Retype, word for word, the line holding "1456x829 pixels." and every line below it to the end of the listing. Leave out the pictures.

━━━━

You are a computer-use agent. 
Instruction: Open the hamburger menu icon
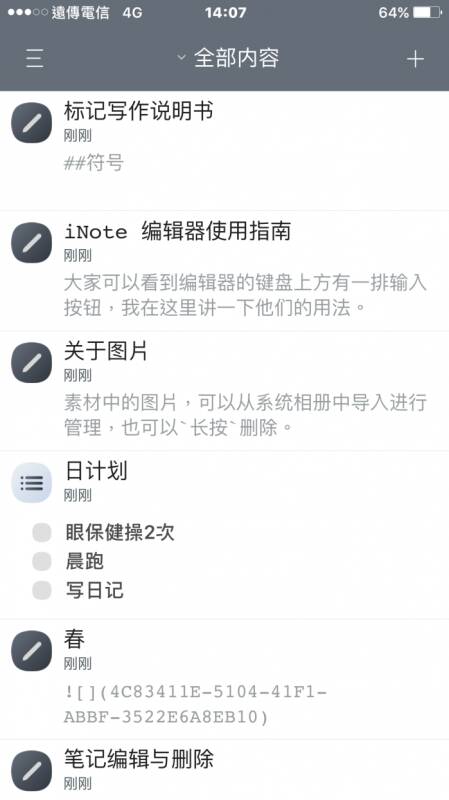(x=34, y=59)
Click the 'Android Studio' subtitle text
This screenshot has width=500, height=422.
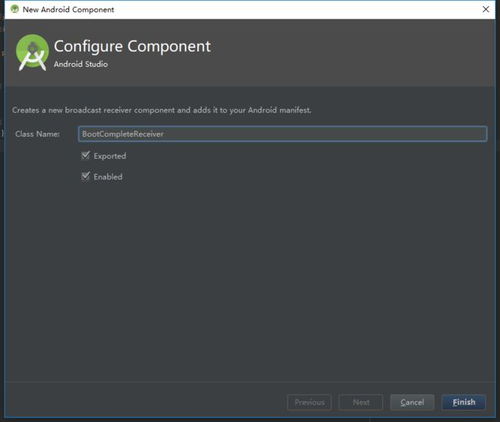click(81, 64)
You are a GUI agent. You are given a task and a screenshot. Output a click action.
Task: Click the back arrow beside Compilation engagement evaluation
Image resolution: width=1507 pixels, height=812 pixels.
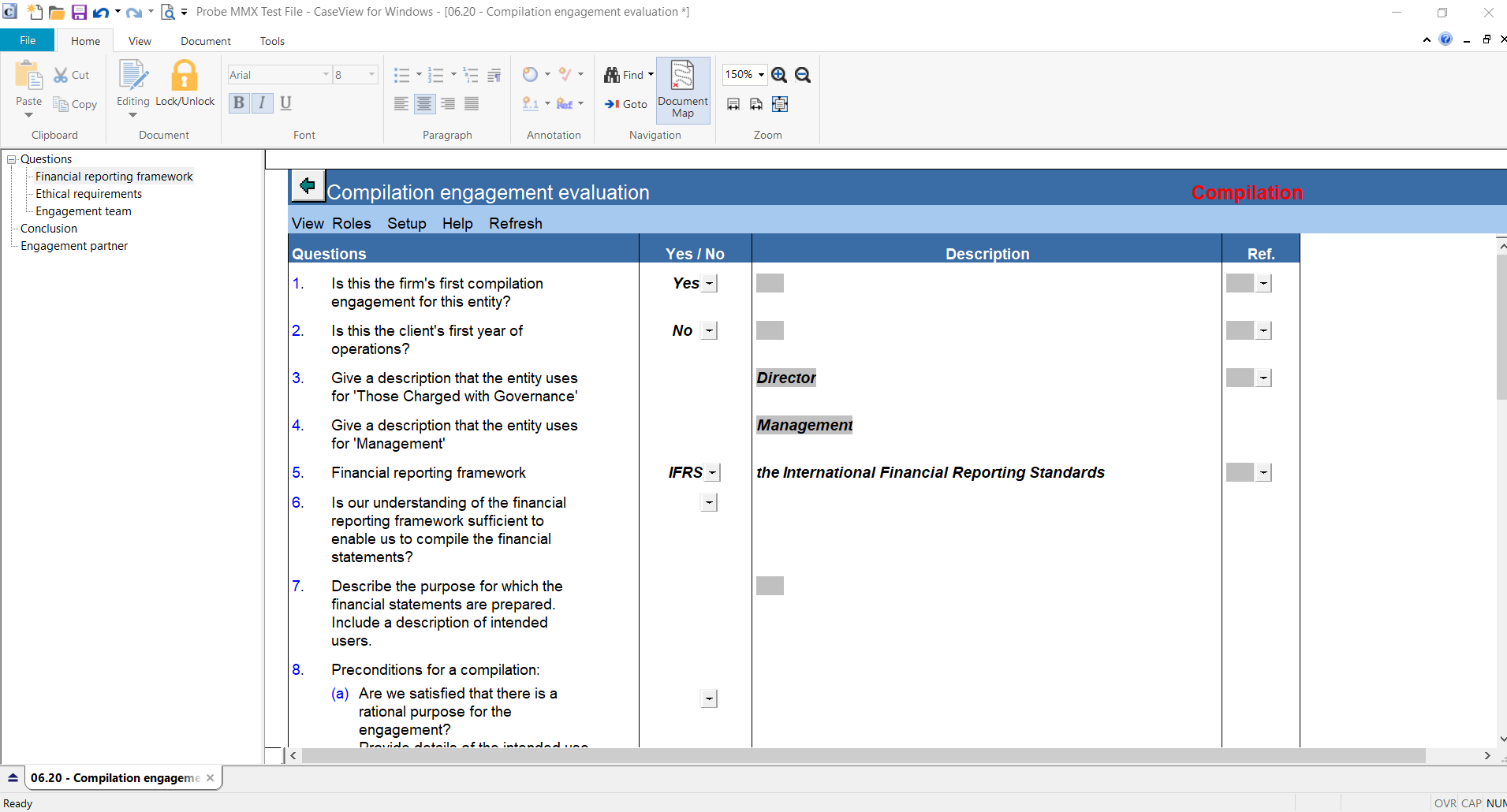point(308,186)
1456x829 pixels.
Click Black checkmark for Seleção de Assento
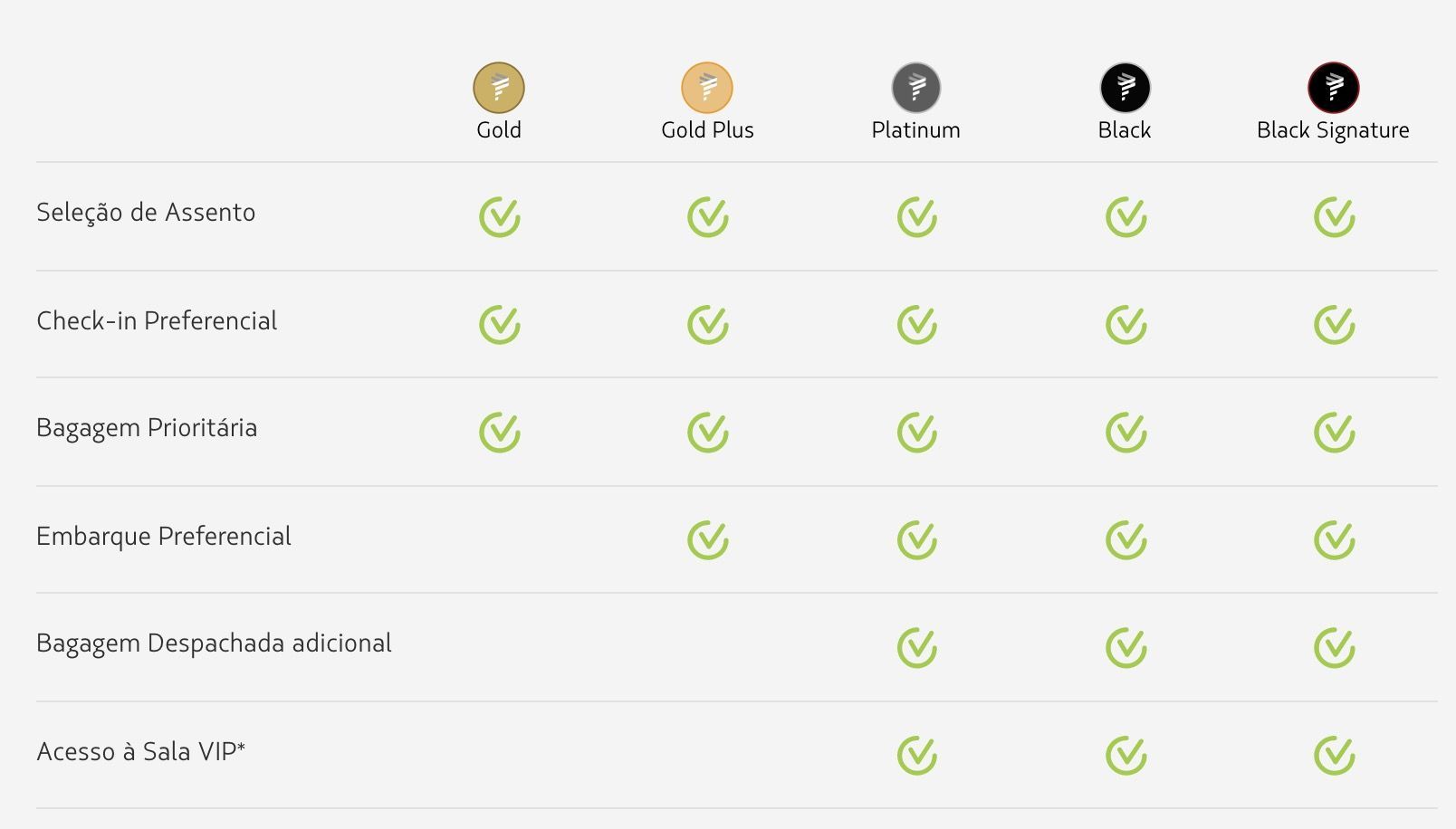coord(1126,217)
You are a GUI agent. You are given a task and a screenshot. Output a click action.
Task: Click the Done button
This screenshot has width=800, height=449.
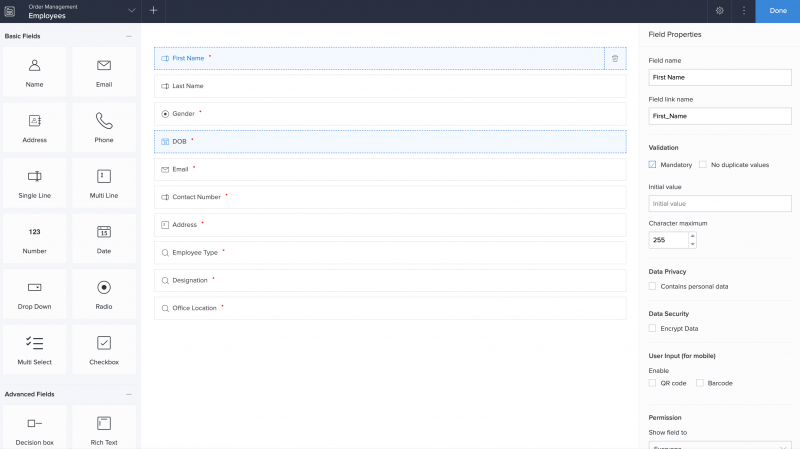tap(778, 11)
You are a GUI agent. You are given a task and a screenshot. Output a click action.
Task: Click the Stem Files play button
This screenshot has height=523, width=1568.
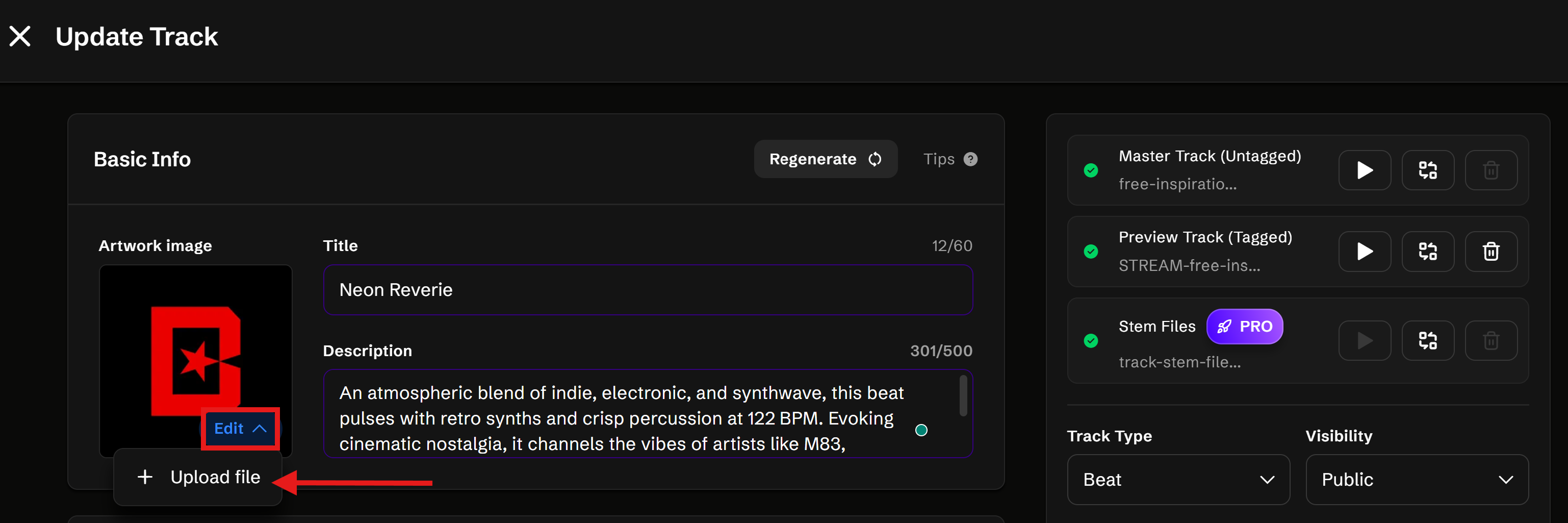[x=1364, y=340]
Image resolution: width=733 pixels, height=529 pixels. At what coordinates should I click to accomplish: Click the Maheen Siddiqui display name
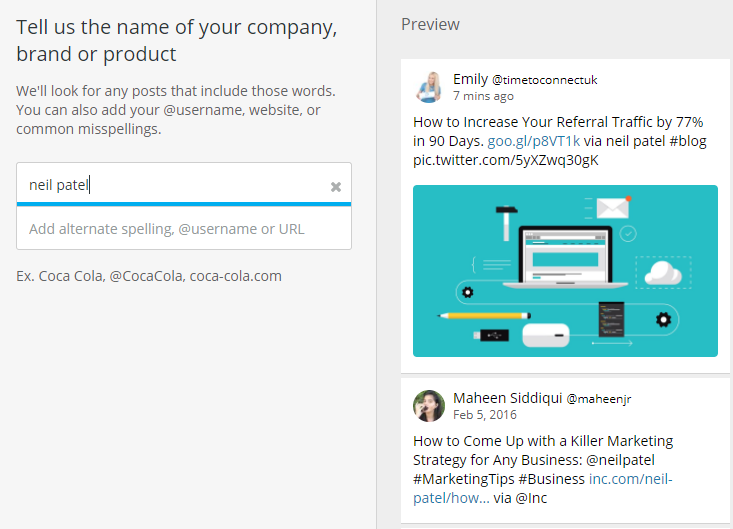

━━━━

__Answer__
1456x829 pixels.
Click Black checkmark for Seleção de Assento
coord(1126,217)
You are a GUI agent. You are given a task and a screenshot. Output a click action.
Task: Click the Done button
This screenshot has width=800, height=449.
tap(778, 11)
You are a GUI agent. You are given a task and a screenshot. Output a click action.
Task: Click the Stem Files play button
This screenshot has height=523, width=1568.
[x=1364, y=340]
Image resolution: width=733 pixels, height=529 pixels. At what coordinates should I click to accomplish: Click the Maheen Siddiqui display name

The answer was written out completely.